Kyle Simpson: The last thing I want to do, I know we're over time, but it's the last thing I want to do is I want to show you a library that I wrote called asynquence. I talked about it the beginning of the day. Because there are some really great things about promises, but there are also some really not so great things about them.
In that they don't go far enough with some of their abstractions. And I think the future of promises is that most people will continue to use promises with abstraction libraries on top of them. Promises are a really, really low level mechanism and in some of your most simple use cases, like for instance this one, it's not too much difficult.
But when you start to get into really complex, real-world code, it starts to get really tedious to create these promises all over the place and to figure out how to manually chain them together. When you start thinking about more complex tasks like, what if it's not this, then this, then this?
What if it's this, and all of these things, and then this thing and then these two things and then this thing, except go back and start, what if you start having those sorts of flow control? Promises start to get really tedious. And that's why there are promises abstraction libraries to try to help some of the tedium.
Try to take care of some of that tedium for you. There's a number of ones out there. There's Async and Q and several other ones. I happen to have one that I think does a pretty good job of making things simple and it's called asynquence. Asynquence stands for asynchronous sequences.
So sequences are automatically chained promises. If you'll notice in our previous promise examples, you had to manually create a new promise and return it from each step to keep the chain going. Whereas in most cases, you could just assume that somebody wants to keep going, because there's always another step in your task.
Most of the real world times, it's a lot more than just one step. So asynquence assumes it and it automatically creates and chains promises for you. And here is a simple distillation of the code. You create yourself a sequence by calling the constructor, the ASQ. You have your then steps, because it's just a series of then steps, but you'll notice you don't have to create promises here.

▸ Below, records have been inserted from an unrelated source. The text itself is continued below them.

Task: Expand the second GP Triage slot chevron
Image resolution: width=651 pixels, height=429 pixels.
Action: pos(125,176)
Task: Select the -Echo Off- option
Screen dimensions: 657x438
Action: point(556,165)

It automatically creates a promise for you and it passes in the completion trigger. So it assumes that you are going to want to go on and it creates the promise for you. And you just need to make sure to call the trigger at the proper time. You don't have to do any of that work of creating those promises for these normal steps.

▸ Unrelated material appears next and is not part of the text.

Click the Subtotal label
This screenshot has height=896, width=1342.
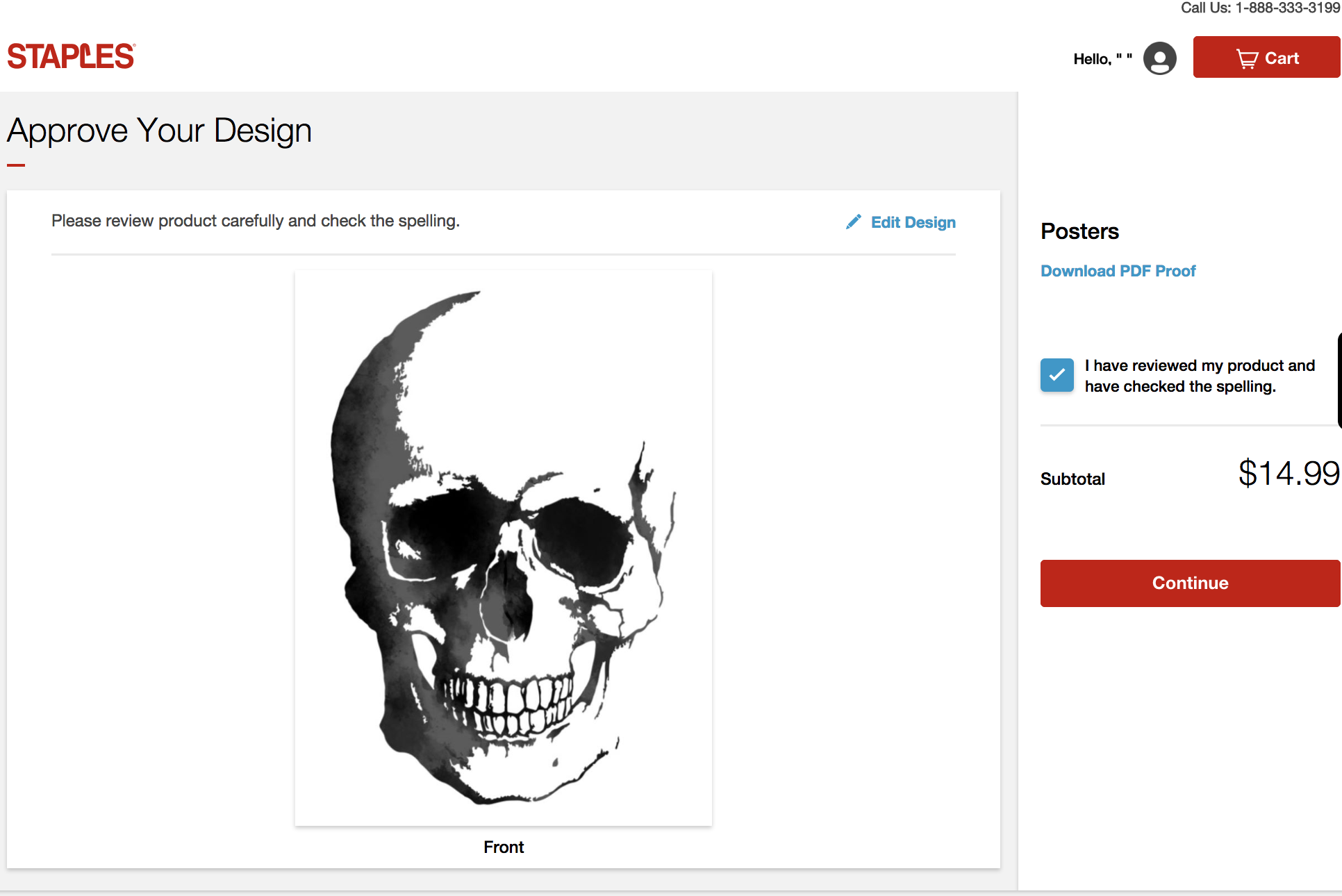1072,479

It's created them underneath the covers. We also have the ability to do the other primitive in asynchronous flow control is what we call gates. So sequences are this, then this, then this, then this. A gate says, two or more things are going to happen at the same time and I don't care when they finish and in what order, I just want to wait for all of them to finish before I move on.

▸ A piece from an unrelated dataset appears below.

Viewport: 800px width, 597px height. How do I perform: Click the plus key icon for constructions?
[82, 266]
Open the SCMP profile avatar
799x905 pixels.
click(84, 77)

So it waits for everybody to get to the gates, an old school terminology from processes and fork and stuff. So asynquence lets you split from a sequence into a gate step, back into a sequence. And you can ExPlus any arbitrary complexity of flow control using the asynquence API.
For example, here's our little meaning of life example. I have rather than returning a promise, I return back a sequence. Here I can do what's called a waterfall, which does these things in order, but it keeps track of the messages. So, it calculates 10, sends that along. It calculates 30 and it sends that along.
10 and 30 come in. We then calculate the meaning of life as x and y and we pass that one along. So you can do the same sort of message passing. Just has a lot less work because you don't have to create the promises every time.
Kyle Simpson: Finally it was mentioned earlier, what about generators and promises?
I think that generators plus promises are actually the most popular pattern that we're going to move towards for asynchronous flow control. And I've got an API built into asynquence that's handled natively. It's called runner. It allows you to pass in a generator and yield out sequences or promises. So it automatically, this little runner utility, when you yield it out it will receive that promise, listen for the promise to complete, before it starts back up the generator.
So it'll automatically continue to the end for you.
Kyle Simpson: So we would yield out a promise or a sequence for getData. And when that guy sends us the value back in, then 10's going to come back in. Then we yield out another promise. A second later, we get 30 back.
We finally yield out a third promise for the string, and a second later we get that answer back. And we can return that answer, which then gets passed along.
Kyle Simpson: Along the sequence chain.
Kyle Simpson: Finally, I just want to show you something cool, because I just was starting to experiment with this.
I actually think this and unexplored territory here. The idea of taking two or more generators and interleaving their operation. So runner actually allows you to specify two or more generators, and what will happen is the first time it yields, it'll actually message pass to this generator. And when this generator yields, it will pass to the next one in a round robin fashion.
So you can actually have these generators running at the same time, starting and stopping and message passing to each other. Which is going to lead to all kinds of powerful stuff. This is called CSP, communicating serial processes. It's a really advanced model for continuation style.